Post by RobertJasiek »

Jujube wrote:I'm around 5k EGF. What's your impression of Direction of Play and Positional Judgement High Speed Game Analysis, what were your thoughts, are they still relevant in the AI era, what do you think of them for my level?
Direction of Play:

It gives a useful idea, but go theory is richer than the book might make you believe: there is more than one concept of direction of play: in which part of the board to play next (IIRC, this is the kind explained in this book); in which directions to develop stones and prevent development of opposing stones; how stones at different places work together (haengma). Then, there is the fighting Korean's view that tactical reading dominates "old-fashioned" directions. Furthermore, one can evaluate moves and thereby determine important places. So learn from the book but open your mind very much more broadly than the book reveals, i.e., also look beyond the book.

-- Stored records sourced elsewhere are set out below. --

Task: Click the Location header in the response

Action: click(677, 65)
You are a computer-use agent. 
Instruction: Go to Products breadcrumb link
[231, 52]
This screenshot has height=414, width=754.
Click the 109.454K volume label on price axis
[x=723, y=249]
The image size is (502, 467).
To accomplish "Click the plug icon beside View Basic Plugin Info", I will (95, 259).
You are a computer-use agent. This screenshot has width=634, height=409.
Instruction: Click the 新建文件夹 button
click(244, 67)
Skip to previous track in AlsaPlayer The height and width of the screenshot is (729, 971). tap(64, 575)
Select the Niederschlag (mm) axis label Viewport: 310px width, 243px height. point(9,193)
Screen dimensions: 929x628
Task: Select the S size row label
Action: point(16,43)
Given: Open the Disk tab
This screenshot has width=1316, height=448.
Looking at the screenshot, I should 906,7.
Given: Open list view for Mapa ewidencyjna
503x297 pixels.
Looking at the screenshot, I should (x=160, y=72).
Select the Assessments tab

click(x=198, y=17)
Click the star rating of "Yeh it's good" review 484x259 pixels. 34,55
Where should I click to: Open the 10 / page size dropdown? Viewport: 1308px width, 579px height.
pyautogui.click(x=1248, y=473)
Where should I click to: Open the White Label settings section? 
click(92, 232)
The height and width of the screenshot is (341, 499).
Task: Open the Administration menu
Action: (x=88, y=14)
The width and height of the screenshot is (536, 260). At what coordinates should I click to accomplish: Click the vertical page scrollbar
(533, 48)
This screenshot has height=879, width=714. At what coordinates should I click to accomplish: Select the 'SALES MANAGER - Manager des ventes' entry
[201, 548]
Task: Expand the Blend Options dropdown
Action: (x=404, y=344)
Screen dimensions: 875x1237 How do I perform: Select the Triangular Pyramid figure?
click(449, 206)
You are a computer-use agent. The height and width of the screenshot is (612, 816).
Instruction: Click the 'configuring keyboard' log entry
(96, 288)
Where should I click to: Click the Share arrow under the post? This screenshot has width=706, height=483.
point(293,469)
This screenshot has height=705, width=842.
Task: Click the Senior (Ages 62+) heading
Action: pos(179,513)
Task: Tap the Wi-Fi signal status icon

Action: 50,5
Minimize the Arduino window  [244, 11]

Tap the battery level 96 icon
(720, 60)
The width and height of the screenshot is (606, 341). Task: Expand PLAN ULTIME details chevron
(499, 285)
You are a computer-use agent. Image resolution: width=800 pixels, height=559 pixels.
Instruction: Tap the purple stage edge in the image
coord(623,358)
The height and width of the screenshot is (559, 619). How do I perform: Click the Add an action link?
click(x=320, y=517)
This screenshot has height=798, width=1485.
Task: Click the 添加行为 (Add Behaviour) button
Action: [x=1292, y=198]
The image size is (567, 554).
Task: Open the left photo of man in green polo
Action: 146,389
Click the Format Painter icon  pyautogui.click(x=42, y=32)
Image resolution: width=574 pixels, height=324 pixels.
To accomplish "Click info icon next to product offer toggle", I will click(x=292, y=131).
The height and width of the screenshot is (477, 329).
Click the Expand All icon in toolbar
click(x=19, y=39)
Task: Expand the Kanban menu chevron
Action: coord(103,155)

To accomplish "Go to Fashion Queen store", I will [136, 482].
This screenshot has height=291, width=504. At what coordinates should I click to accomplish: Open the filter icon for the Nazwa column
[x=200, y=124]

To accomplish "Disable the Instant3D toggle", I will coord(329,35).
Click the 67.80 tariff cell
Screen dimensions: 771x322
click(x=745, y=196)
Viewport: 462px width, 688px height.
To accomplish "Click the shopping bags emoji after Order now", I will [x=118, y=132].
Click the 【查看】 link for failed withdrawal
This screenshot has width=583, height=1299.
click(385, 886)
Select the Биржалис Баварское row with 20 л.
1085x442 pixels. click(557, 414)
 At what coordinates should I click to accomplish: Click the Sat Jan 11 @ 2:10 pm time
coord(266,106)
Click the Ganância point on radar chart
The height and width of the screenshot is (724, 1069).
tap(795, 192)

Positional Judgement High Speed Game Analysis (Cho Chikun):

It is useful but only scratches the topic. Remove the advertisement tag High Speed Game Analysis from the title for the same reason. If you want a much more detailed discussion of territorial positional judgement (the book's topic), read Positional Judgement 1 - Territory. (Afterwards, you might consider volume 2 to also evaluate influence, options, aji and fights.) Furthermore, there is the Japanese tewari kind of positional judgement and absence / balance of positional inconsistencies (such as "one inefficient stone here is balanced by one such opposing stone there"), which is not discussed in the aforementioned books but which you might learn about from other sources. Positional judgement is one of the central go skills so it is good that you start studying it.

AI programs have their own kind of positional judgement: estimated winning probabilities. Except for wild approximative guesses, such is impossible for human players. We do need positional judgement in terms of strategic concepts. Our judgement may not be useful for AI programs, but I have found it very useful also for judging about AI-created positions.

Level:

5k is good for reading all mentioned books, but for PJ2 this is the lower rank.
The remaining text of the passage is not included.